***** Data to use

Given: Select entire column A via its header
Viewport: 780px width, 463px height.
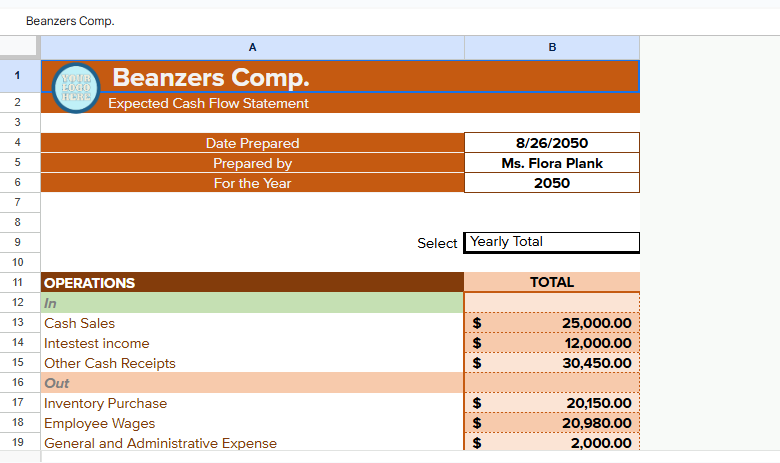Looking at the screenshot, I should point(252,47).
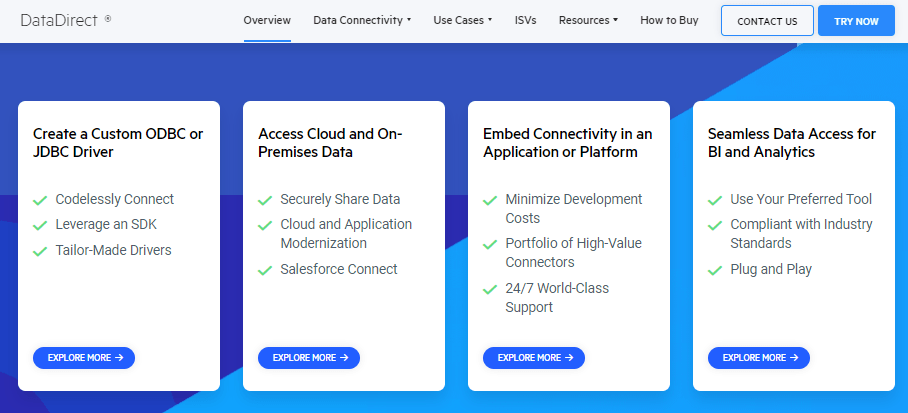Select the Embed Connectivity in an Application heading

pyautogui.click(x=567, y=142)
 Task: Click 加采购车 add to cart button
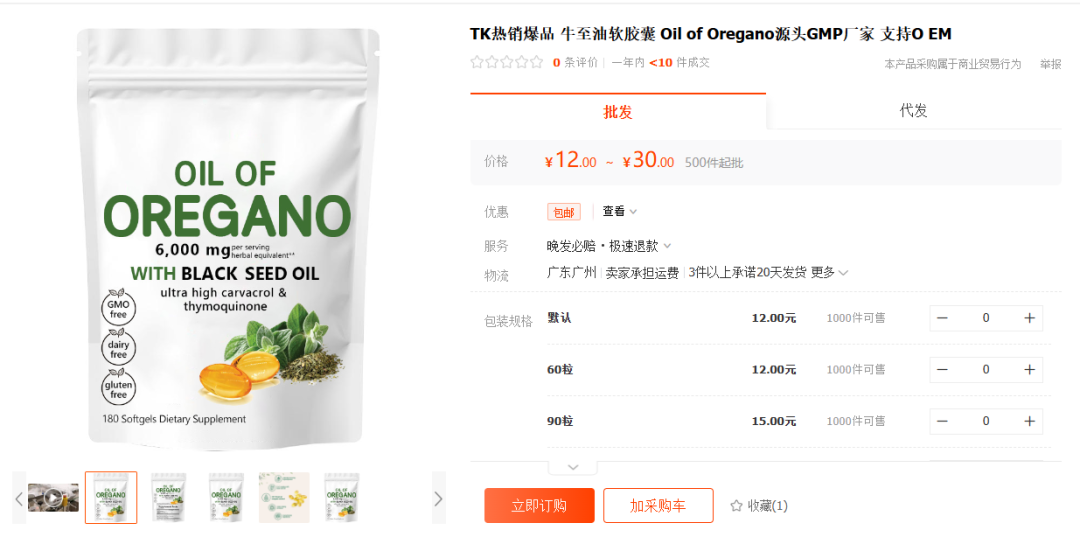point(658,506)
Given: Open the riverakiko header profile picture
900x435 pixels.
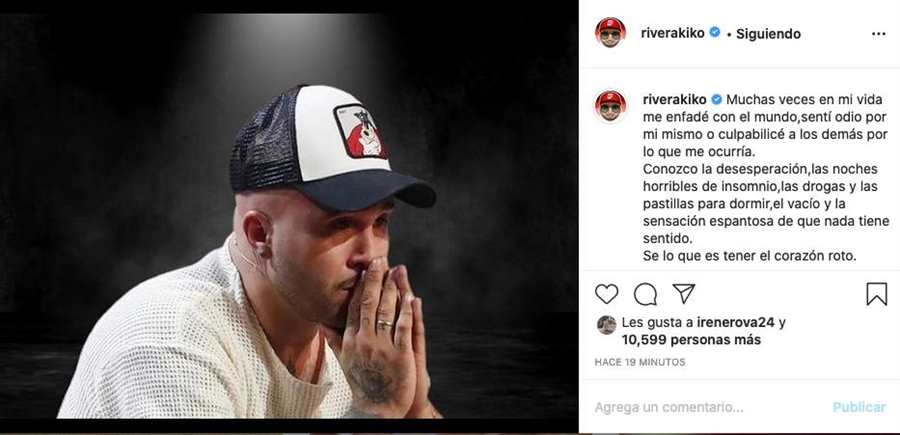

**********

### Assignment
Your answer must be one number: how many lines of the entries hold the string "Given".

### Exercise answer
2